Has ANNIE really been around for nearly 40 years? It always seems newer than that, no matter how tired we may be of bad televised auditions of kids without talent belting "Tomorrow" at the top of their lungs, something so common now that it was used in the first few episodes of "Boston Legal" as a plot device, and the sight of bushy orange Annie wigs has become irksome. Charles Strouse and Martin Charnin's music and lyrics are ubiquitous, and there are some years the show plays absolutely everywhere - it's been done around half a dozen times in the past theatre season alone in this region. Chambersburg Community Theatre, however, has been able to avoid the clichés and the pitfalls and to produce something that's a cut above the usual community production of what is really a much harder-to-produce show than it looks.

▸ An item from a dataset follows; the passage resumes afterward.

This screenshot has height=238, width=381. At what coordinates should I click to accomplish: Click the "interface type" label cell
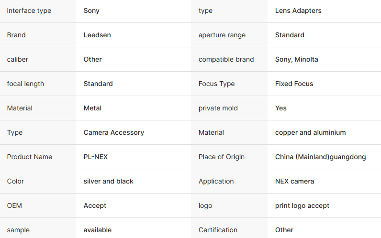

Director Shawn R. Martin presented CCT's ANNIE at the Capitol Theatre in Chambersburg with one of the most crucial things for a good production of ANNIE - some real chemistry between the Orphan herself and billionare Oliver Warbucks. The show has to have the right chemistry, because all too often Warbucks, who's unhappy to see a girl in his house, immediately falls for the adorable child. Care's got to be taken that he doesn't fall so hard and so fast that the adoption question doesn't feel weirdly like a proposal, and the wrong pairing only feeds into that. But Torrence Brown's Annie, who's sporting lovely red real curls, not a clown wig, feels genuine. Brown's got stage presence, and should have it in her twelfth production at age 10, and she can sing; she's also not too cloyingly sweet. Lee R. Merriman's been on stage since 1964 - all right, he started at 3, so it's not that bad - and has the experience to keep Oliver Warbucks the sort of guy who eats nails for breakfast and who isn't ready to fall all over Annie's adorable curls in thirty seconds or less. Their initial meeting is wary, their later ones increasingly thawing, the way you'd expect the awkward arrangement to be in real life.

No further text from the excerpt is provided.